I usually was good at keeping things inside and not expressing them and just trying to resolve my feelings and pain internally without the benefit of expressing how I truly felt. After I lost my mom in 1990 I suffered terribly for the next 4 years and I saw my dad go through his trials and suffering as well. It was too much to bear so I desperately searched for someone to talk to and that is when I went to a psycholgist who I just happened upon mainly for convenience since she was close to the city for my commute home and she did not charge NYC prices as she was located in Astoria, Queens and charged within my budget.
By going to Michelle Poll I had the opportunity to truly open up and talk about things so personal to me that I could not share with others and the experiences I drew upon were from my own and I finally felt good to open up and discuss them as we can not always feel alone.
The idea for my blog came about as a result of seeing a link to a blog on aol written by a dying man in his mid 30s suffering from inoperable cancer who wanted to get all his feelings out to his beautiful wife and his children. It was a very emotional experience reading it and feeling his joy, his optomism, his love, his pride, his memories and the sad reality that he knew he was dying and wanted to say his farewell to his family. I admit when reading through it I laughed at times when he related happy times and I also cried when he came to know he was dying and wanted to treasure his remaining time with his family and leave his writings for them so they would know what he was going through and how much he loved them. I was also touched by the sentiments he left for his wife saying that she would have to be brave and have the tremendous responsibility of raising their children and he wanted her to know that she should live her life and move on and if she were to fall in love again that he would be very happy for her and gave her his blessings. I thought that was very touching.
I was inspired by his story and I also started my blog in the wake of a family tragedy having lost my dad in a tragic way in my hometown of Bellmore, NY on April 16, 2009 and ever since learning of the circumstances surrounding his death I was struggling with shock, sadness, depression and all my emotional stability went downhill as I needed medical attention and started on antidepressants. I also felt the need to get my feelings out on paper so I started to write in a composition book but did not feel that it was truly expressing myself as it was my emotions and words burried in a book. I then decided to take my writings from my composition book and write them in a word document but I felt something was missing because it was just my thoughts and feelings burried on my hard drive. Then I remember the blog I read about that poor man dying of cancer and how he communicated his feelings and I thought the blog was a great way for me to express how I feel and get my feelings out on so many things that are important to me.

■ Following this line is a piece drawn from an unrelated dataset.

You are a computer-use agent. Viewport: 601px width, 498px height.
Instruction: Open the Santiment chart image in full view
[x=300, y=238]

I have struggled with my son’s autism and his epilepsy through the years and I have sometimes felt at times like escaping and burying my head in the sand but what good would that do. So I realized if I was going to help my son I also had to help myself and I feel that when I can feel good about life then I can be stronger for my son. My title for the blog was an easy one to decide on as I love my son and would do anything for him with the aid of my wife and we have been profoundly affected by his autism and epilepsy so I decided that would be my focus and I would interject other stories as well but never diverting from my main focus of Matthew and his struggles and triumphs with autism and epilepsy.
I use my blog as a way of getting in touch with my most inner feelings and thoughts and I then write them through my own chosen words and style in a way where they seem to flow naturally and I approach it with joy and tremendous responsibility as I am sharing things that affect our family and I want to portray it as I am affected by it. I hope that when I write and share such personal things that I am also helping in some small way as I feel we all can share from our personal experiences and most certainly can learn from them.
So I will continue my blog as my son means the world to me and I am writing our family story each day and one day all my thoughts and feelings will be my gift to my wife and son. I will also write with the intended purpose of helping others and I will maintain dignity, truthfulness, humor, seriousness and emotion in my writings and most of all I will convey my love for my family and friends in my writing. To all of you reading my writings I say Thank you and embrace you with a big hug!